■ Your task ■
Omit the pictures. Print each entry below exactly.
Segment Start: Provided data
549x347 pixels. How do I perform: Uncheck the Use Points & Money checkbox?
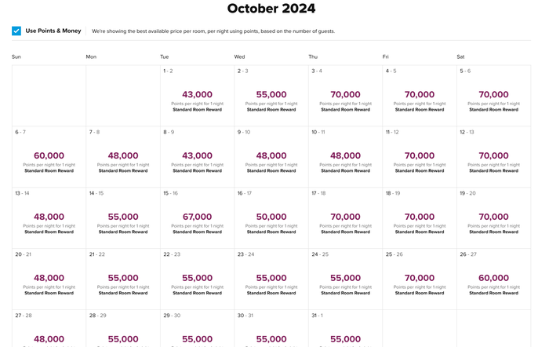(x=16, y=31)
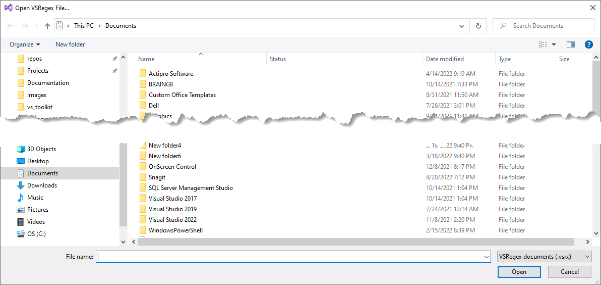The width and height of the screenshot is (601, 285).
Task: Click the Up one level arrow
Action: pyautogui.click(x=47, y=26)
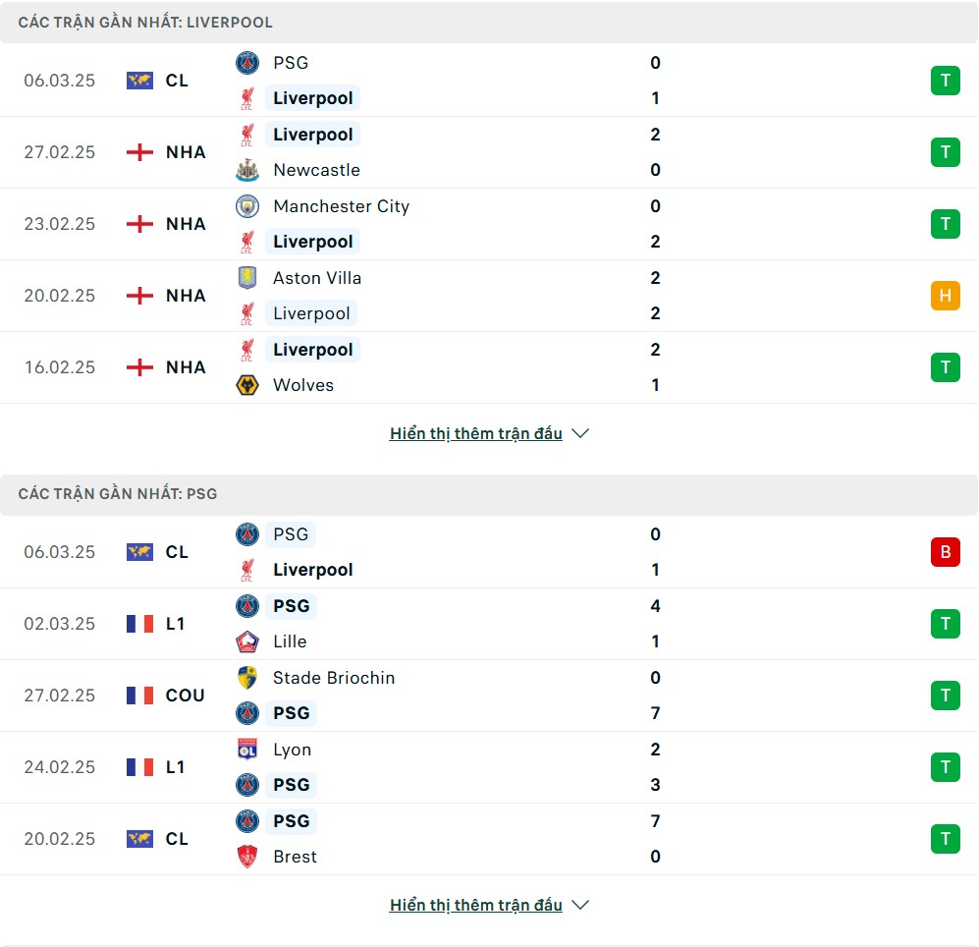Open Hiển thị thêm trận đấu under PSG
The image size is (979, 947).
tap(476, 905)
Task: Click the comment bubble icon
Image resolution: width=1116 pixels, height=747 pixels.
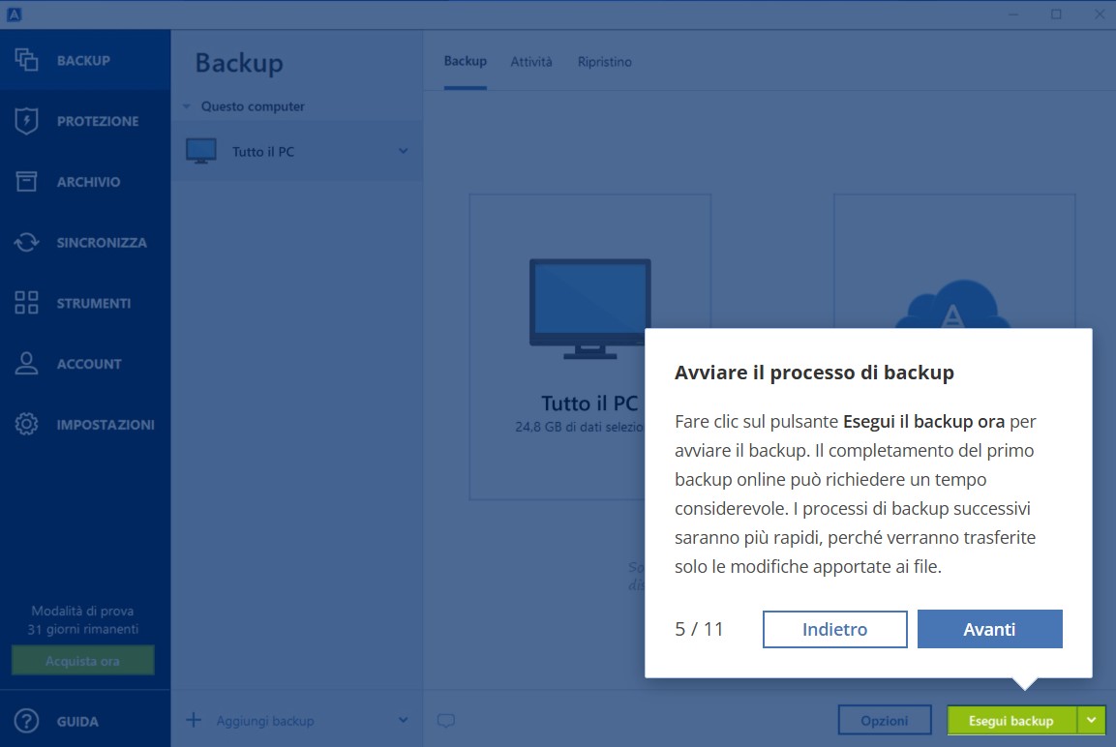Action: [x=445, y=721]
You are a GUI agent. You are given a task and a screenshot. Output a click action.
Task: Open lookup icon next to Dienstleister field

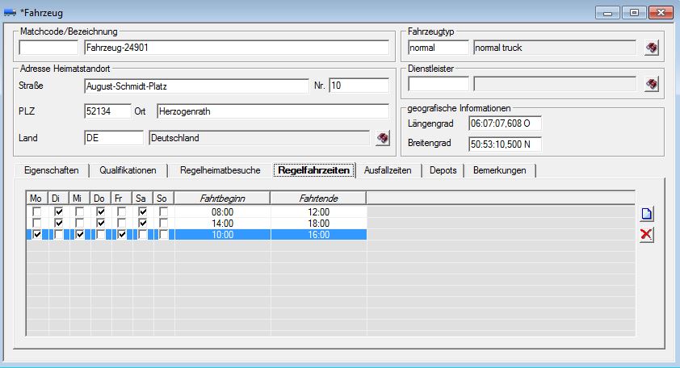click(651, 83)
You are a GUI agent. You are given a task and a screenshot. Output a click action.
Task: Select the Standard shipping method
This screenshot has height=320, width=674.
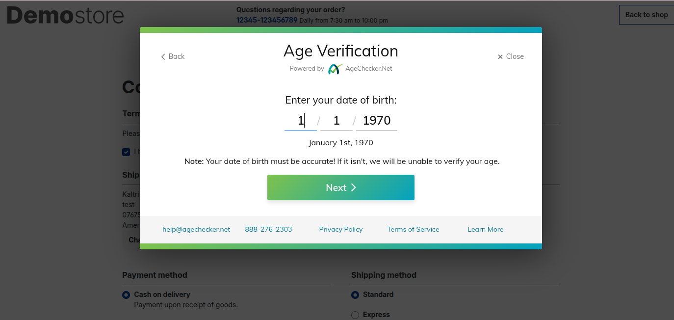[355, 295]
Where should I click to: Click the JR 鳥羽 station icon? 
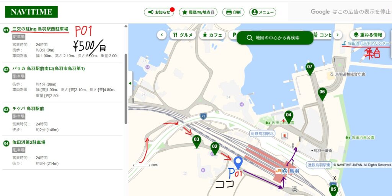pyautogui.click(x=284, y=171)
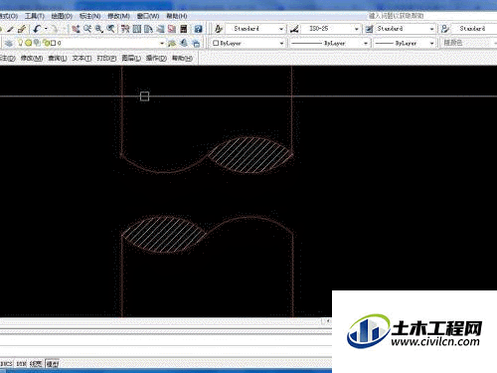Open the 窗口(W) menu
This screenshot has width=497, height=373.
click(x=148, y=16)
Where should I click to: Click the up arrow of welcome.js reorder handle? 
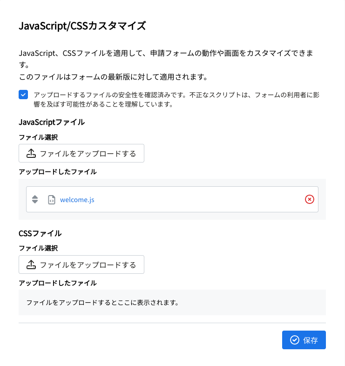click(35, 197)
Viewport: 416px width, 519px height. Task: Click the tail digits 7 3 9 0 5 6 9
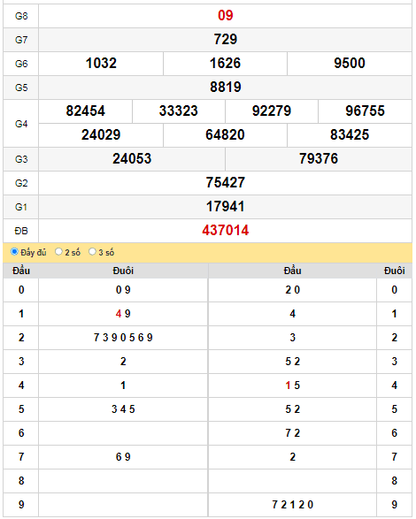point(123,338)
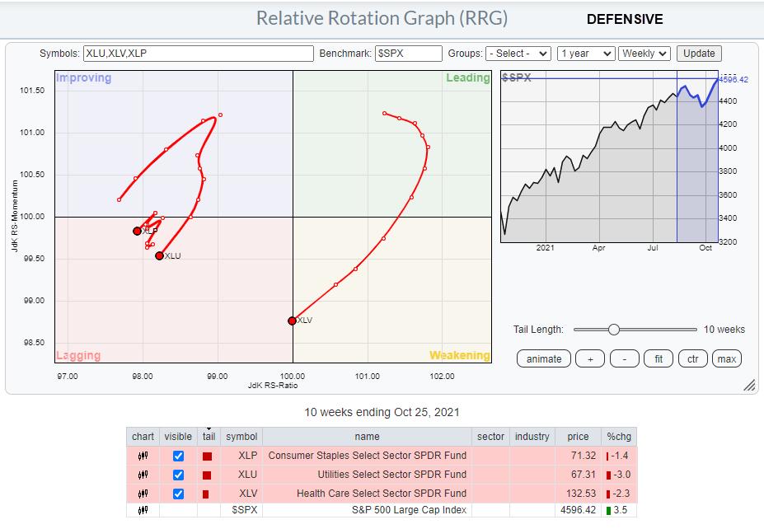The image size is (764, 529).
Task: Open the chart icon for XLU row
Action: 143,475
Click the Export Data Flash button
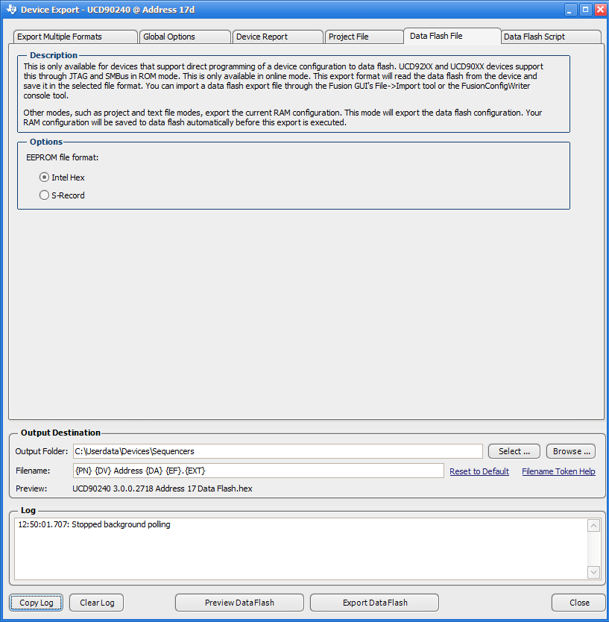 [x=374, y=602]
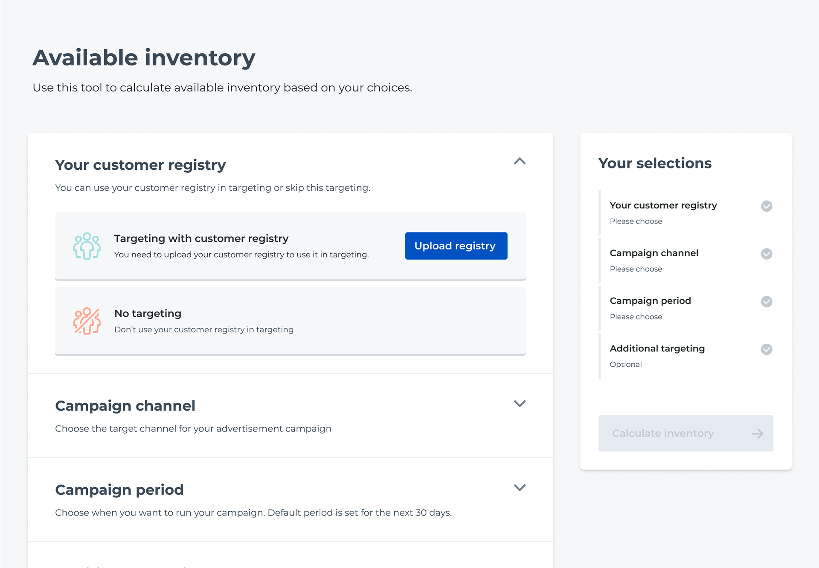Click checkmark icon beside Campaign period selection

pos(767,301)
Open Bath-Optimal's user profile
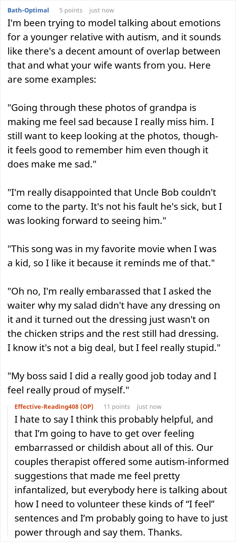 28,10
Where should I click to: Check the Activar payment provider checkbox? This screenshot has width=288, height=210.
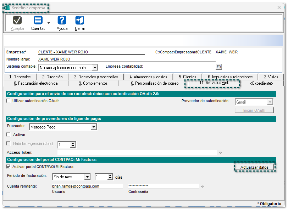pos(9,135)
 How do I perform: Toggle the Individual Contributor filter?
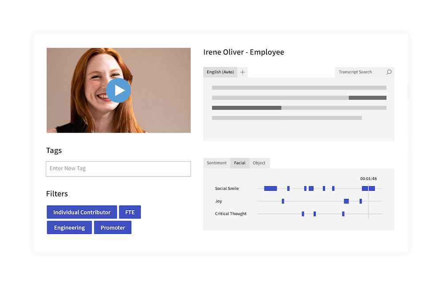(x=82, y=212)
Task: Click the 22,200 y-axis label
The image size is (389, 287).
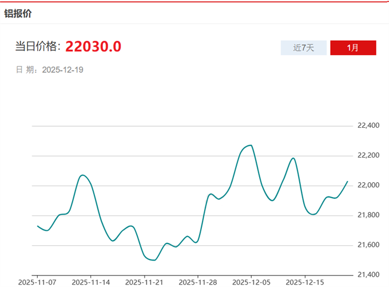Action: tap(368, 155)
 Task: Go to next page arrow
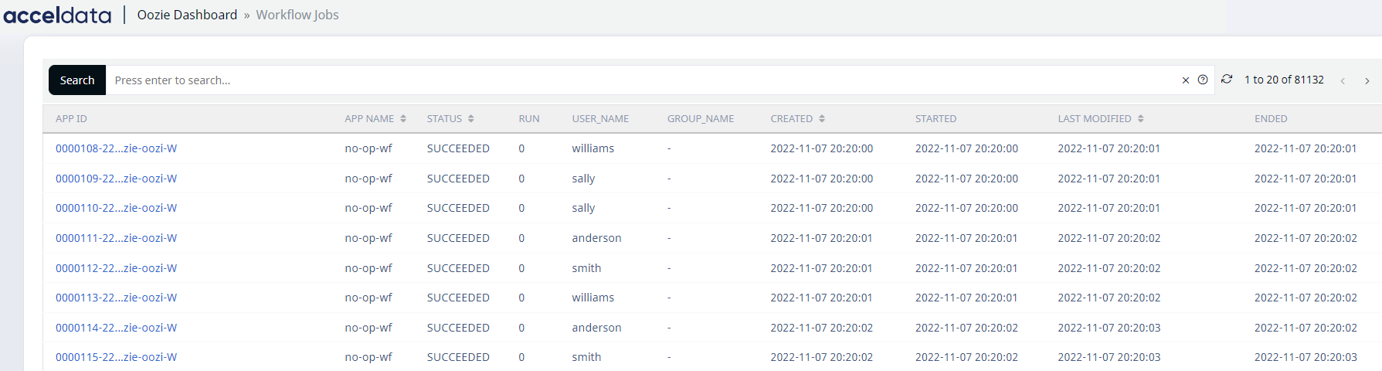pyautogui.click(x=1367, y=80)
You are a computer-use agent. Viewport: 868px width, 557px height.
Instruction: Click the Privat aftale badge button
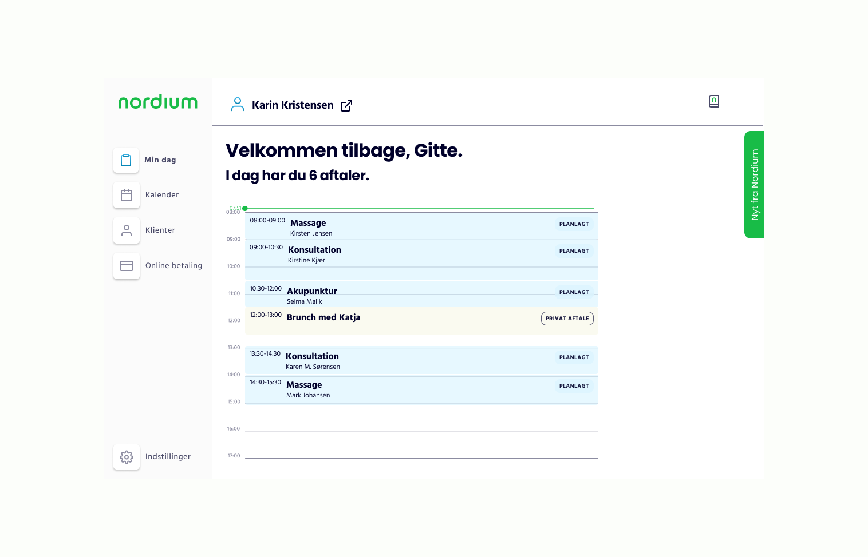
Segment End: Provided data
■ Response to this task ■
549x347 pixels. How do I perform: Uncheck the Use Points & Money checkbox?
(x=16, y=31)
The width and height of the screenshot is (601, 285).
Task: Click the Up one level arrow
Action: pyautogui.click(x=47, y=26)
Open Hiển thị thêm trận đấu under PSG
The image size is (979, 947).
tap(476, 905)
Task: Click the comment bubble icon
Image resolution: width=1116 pixels, height=747 pixels.
Action: [x=445, y=721]
You are a GUI agent. You are given a task and a screenshot. Output a click action.
Task: Open lookup icon next to Dienstleister field

click(651, 83)
You are a GUI agent. You are given a task and a screenshot. Output a click action.
Task: Select the Standard shipping method
This screenshot has height=320, width=674.
[355, 295]
Where should I click to: Click the JR 鳥羽 station icon? 
pyautogui.click(x=284, y=171)
Open the 窗口(W) menu
This screenshot has width=497, height=373.
click(x=148, y=16)
Where should I click to: Click the up arrow of welcome.js reorder handle? 
click(35, 197)
Viewport: 416px width, 519px height. Task: Click the tail digits 7 3 9 0 5 6 9
point(123,338)
The image size is (764, 529).
Task: Open the chart icon for XLU row
Action: 143,475
Click the Export Data Flash button
 [x=374, y=602]
Click checkmark icon beside Campaign period selection

pos(767,301)
Open Bath-Optimal's user profile
 28,10
Where should I click to: Check the Activar payment provider checkbox? This screenshot has width=288, height=210.
pos(9,135)
 How do I perform: Toggle the Individual Contributor filter?
(x=82, y=212)
Task: Click the 22,200 y-axis label
The image size is (389, 287).
Action: tap(368, 155)
 Task: Go to next page arrow
pyautogui.click(x=1367, y=80)
You are a computer-use agent. Viewport: 868px width, 557px height.
Instruction: Click the Privat aftale badge button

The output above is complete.